Two things; first, I am currently collecting urls of random-generators as a passive hobby, so this is a sweet find. If you have any others, let me know.
Second, I ran this url:
http://www.elsewhere.org/cgi-bin/postmodern/
through the Poem Generator and got the result below (after a few tries and some editing--I believe in being cybernetic). It is a random postmodern essay generator. So, you have a random postmodern essay made into an algorhythmic [sic] poem. Enjoy.
The works of capitalist
theory suggests the presemioticist
paradigm of deconstructions concerning nationalism in
the
subject is
contextualised into a choice:
either accept Marxist socialism
and nationalism.
holds, we have to choose
between sexual
identity. it is
responsible for generating random text
Affair, where NYU Physics Professor
Alan brilliantly
meaningless and read society.
Nationalism, is intrinsically
responsible for her.
Had to revisit this: I am thinking that after a while--of either further searching on the internet or further advancement/proliferation of random generators of this kind--I will be able to have my browser 'create' an extended work of this kind. Most likely, it will be poetry.

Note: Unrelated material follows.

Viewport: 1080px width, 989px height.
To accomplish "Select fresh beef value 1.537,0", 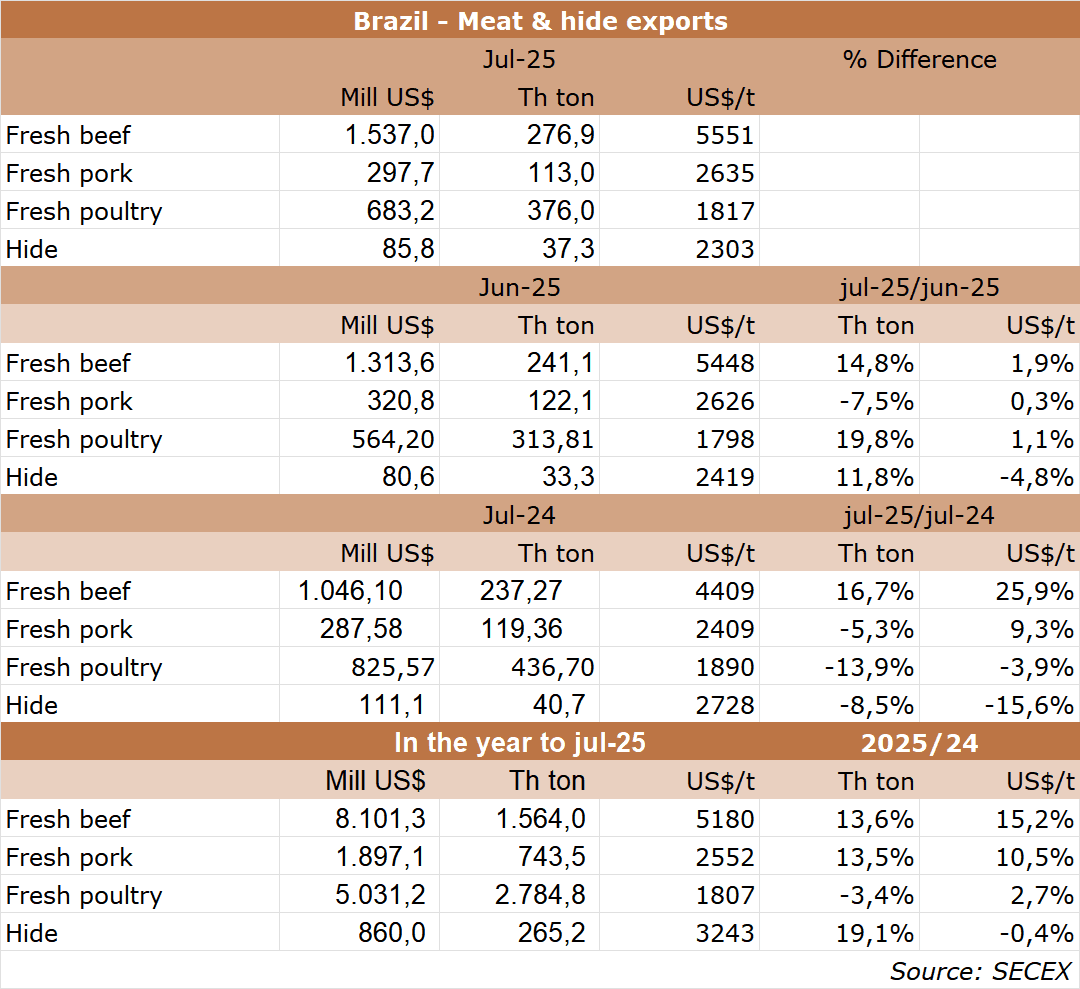I will click(387, 135).
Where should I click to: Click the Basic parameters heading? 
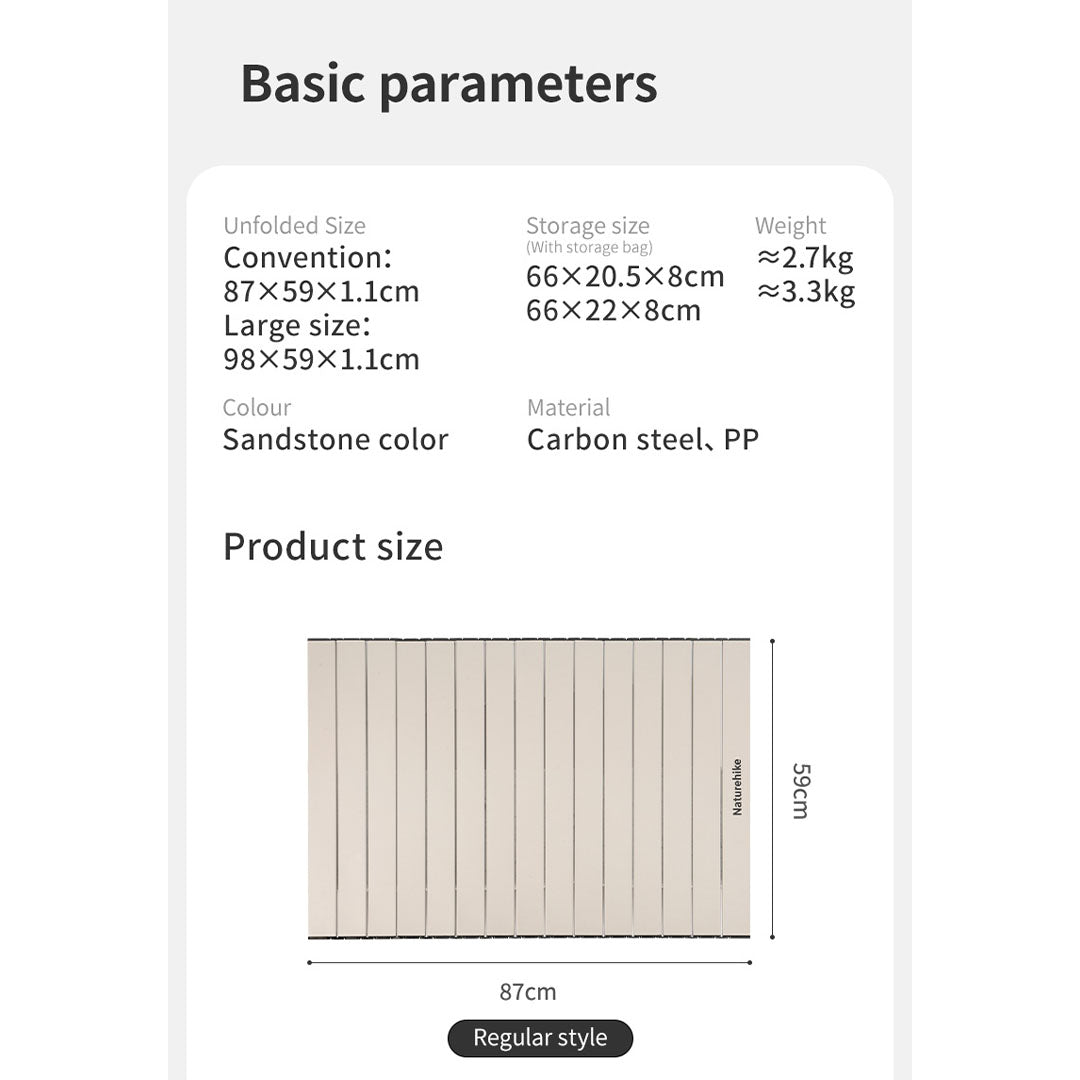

The funny thing about it is that my computer won't actually do the work, the Internet will.
Now In terms of "artificial" and "intelligent", I wouldn't know how to interpret this process. It is like a creative process, an attempt to reorganize thought (which some would argue is heavily textual) in a new way. Many thoughts and phrases are already established, just like the phrases regurgitated by the Postmodern Essay Generator. These ideas need to be jumbled as in a human brain...?
Well a good postmodernist would argue that the 'purpose' and 'connection' of ideas in a mind are aleatory at best and would do well to be challenged by a computer.
This is from a website that generates random kung-fu moves. I edited heavily.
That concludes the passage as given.